Je le sais bien qu’avant l’heure, ce n’est pas encore l’heure mais que voulez-vous que j’y fasse, ce n’est pas ma faute si je me lève tôt voire trop tôt, je suis programmé pour être du matin et je ne comprends pas pourquoi tout le monde n’est pas comme moi. Non pas que j’aime particulièrement l’uniformité mais sur ce point-là, ça serait mieux que tout le monde suive mon exemple. d’une part, ça limiterait le nombre de noctambules alcoolisés qui viennent emmerder les braves gens qui dorment en rentrant chez eux en s’engueulant comme s’ils étaient seuls au monde et d’autre part, ça me permettrait de ne pas attendre bêtement que dix heures sonnent pour que la vie bordelaise se mette en branle.

Parce que là, c’est vrai que j’attends bêtement. Parce que, je le sais bien, avant l’heure, ce n’est pas l’heure. En tout cas pour le reste du monde. À part moi. Et tout à l’heure, j’aurai tout à faire en même temps : aller promener les chiens même si on n’est pas dimanche. Aller faire deux ou trois courses pour le patron et une pour le président, en particulier, trouver un caviste qui sera ouvert pour y acheter une bouteille de vin. Rien qu’une. Et en parallèle, je dois aller chercher le pain que j’ai réservé à ma boulangère, hier.
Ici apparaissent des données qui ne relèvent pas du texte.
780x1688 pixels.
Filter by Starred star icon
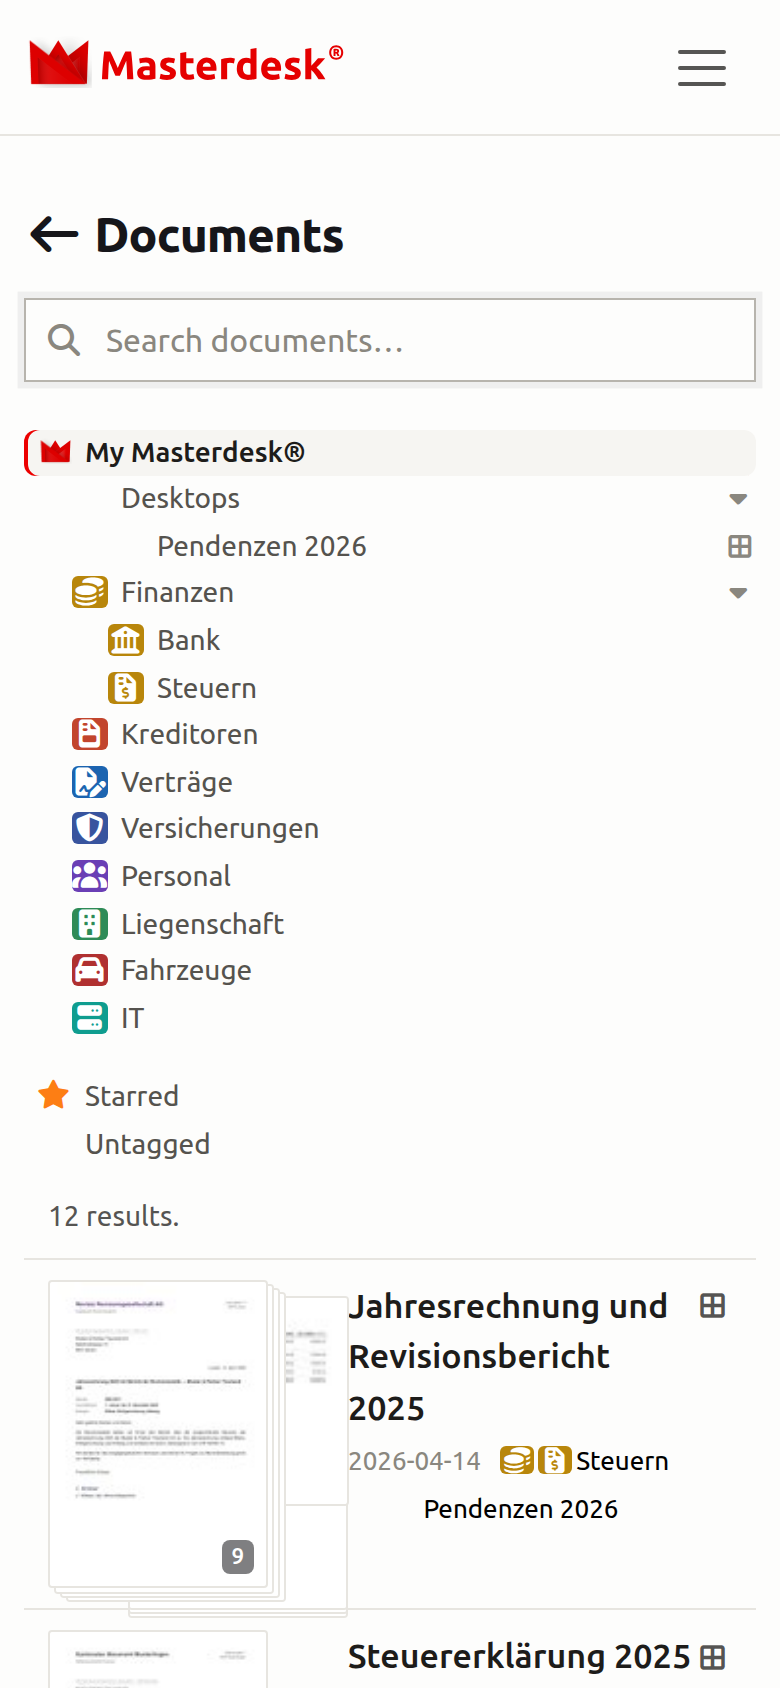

Mais pas avant dix heures, là encore. Sauf que là, c’est ma faute, c’est moi qui lui ai donné cet horaire-là sans avoir réfléchi. Il peut m’arriver de faire mon gilet jaune à mes heures perdues.

Je le sais depuis la nuit de temps qu’avant l’heure, ce n’est toujours pas l’heure mais moi, je suis toujours en avance sur mon temps tout en ne voulant pas avancer dans ma vie. Je dois gérer certains paradoxes que même la thérapie chez un psy, qu’il soit chologue, chiatre ou thérapeute ne pourra jamais faire sauter. Je saute de paradoxe en paradoxe comme Tarzan de liane en liane. C’est mon seul point commun avec lui, d’ailleurs. Mais ce n’est pas le sujet du jour. Le sujet du jour, puisqu’on parle de lui (comme par hasard !), c’est que là, j’attends que passe le temps pour pouvoir vaquer à mes occupations plus domestiques que de loisirs et tant que je ne les aurai pas réalisées, je ne pourrai m’octroyer aucune pause.